For the past decade the growth of 3D printing has been strong and persistent.

An industry that started out only for diehard technologists has now expanded into many industries and applications.

These devices use rolls of plastic filament to extrude a design onto a print bed to make a physical object.

The limitations of what you print are only contained by the quality of your printer and extent of your imagination.

For those who haven’t played in this space before, you don’t have to jump right into designing your own prints.

A common resource and great place to start is a website called Thingiverse. This website is run by one of the market leaders (Makerbot) and has over a million pre-made designs ready to print.

Let’s explore some of the key considerations on 3D printing.

The basics on what we can print and how it works are generally determined by the design and the material being used to print.

Talking material first it is important to use the right filament to reach the desired outcome.

The market leader “Makerbot” predominately uses PLA plastic in their 3D printer machines.

This plastic is mainly made from cornstarch and is not only environmentally responsible but tends to be better for finer detail.

ABS is the other common option and tends to be stronger and more able to be machined and used for real life application.

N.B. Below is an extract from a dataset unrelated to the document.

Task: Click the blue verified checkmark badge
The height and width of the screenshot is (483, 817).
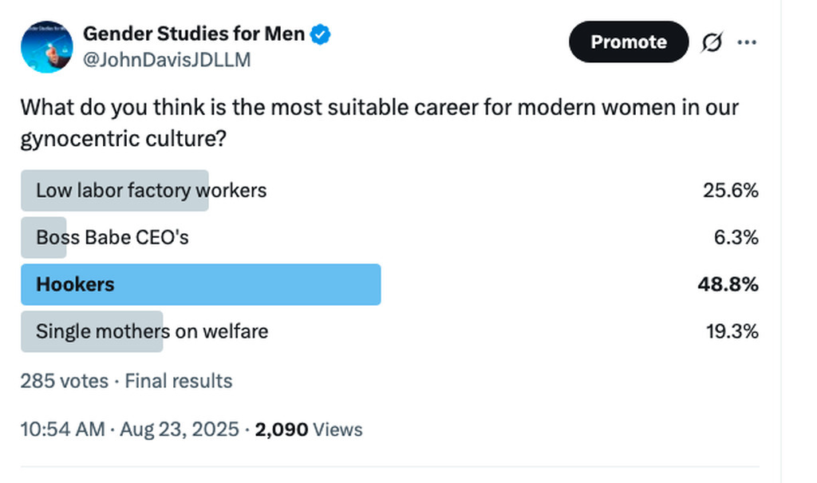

When we explore the design we have to consider the core functionality.

This is the fact that 3D printers layer tiny runs of filament on top of each other to make up a final product.

With this in mind, designs that are bottom heavy tend to work better (think Eiffel Tower).

That being said the machines are smart enough to build supports for top-heavy designs (think tree), however this is for the more experienced players usually.

As with most tech, the best way to learn is to get your hands on some. For many of us the local school or public library is often a good place to start.

3D printing
Bundaberg Library digital inclusion officer Joshua McCullough with a chess board made from 3D printing technology.


  1. Advancements in the 3D printing technology, equipment and materials has resulted in the costs being driven down, making it a more feasible option to general manufacturing use.